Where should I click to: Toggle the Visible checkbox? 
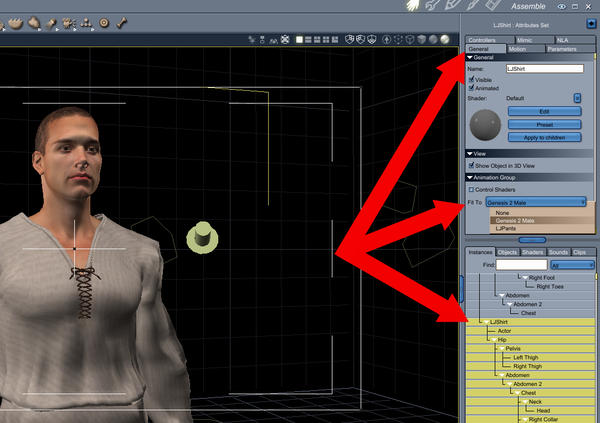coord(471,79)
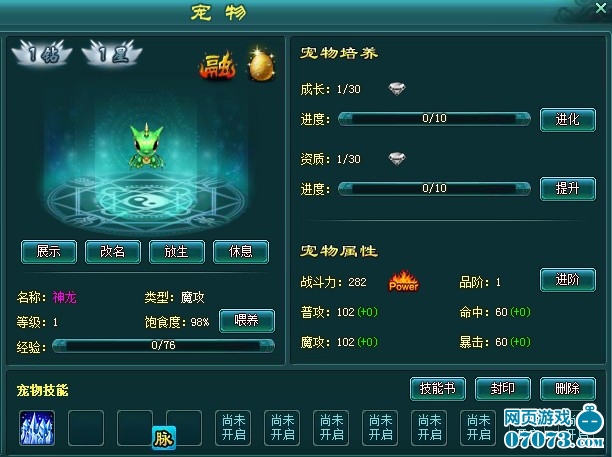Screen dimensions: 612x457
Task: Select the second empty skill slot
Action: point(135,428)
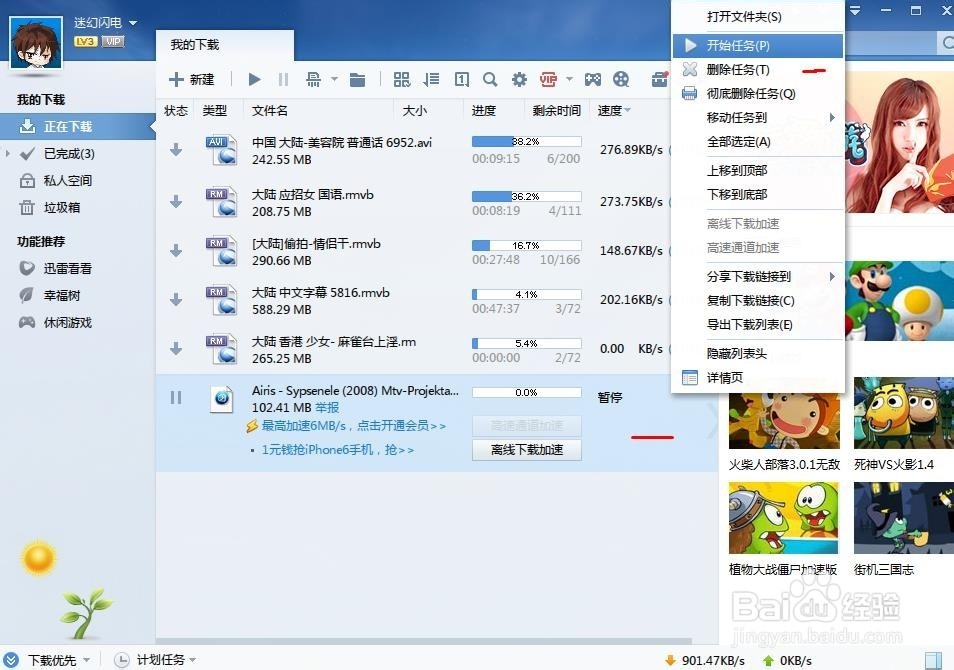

- What this task involves
Output each record above exactly as it stands, excluding all pictures.

- Solution to this task
Where should I click to: Toggle the Visible checkbox? 
coord(471,79)
Screen dimensions: 612x457
Task: Select the second empty skill slot
Action: point(135,428)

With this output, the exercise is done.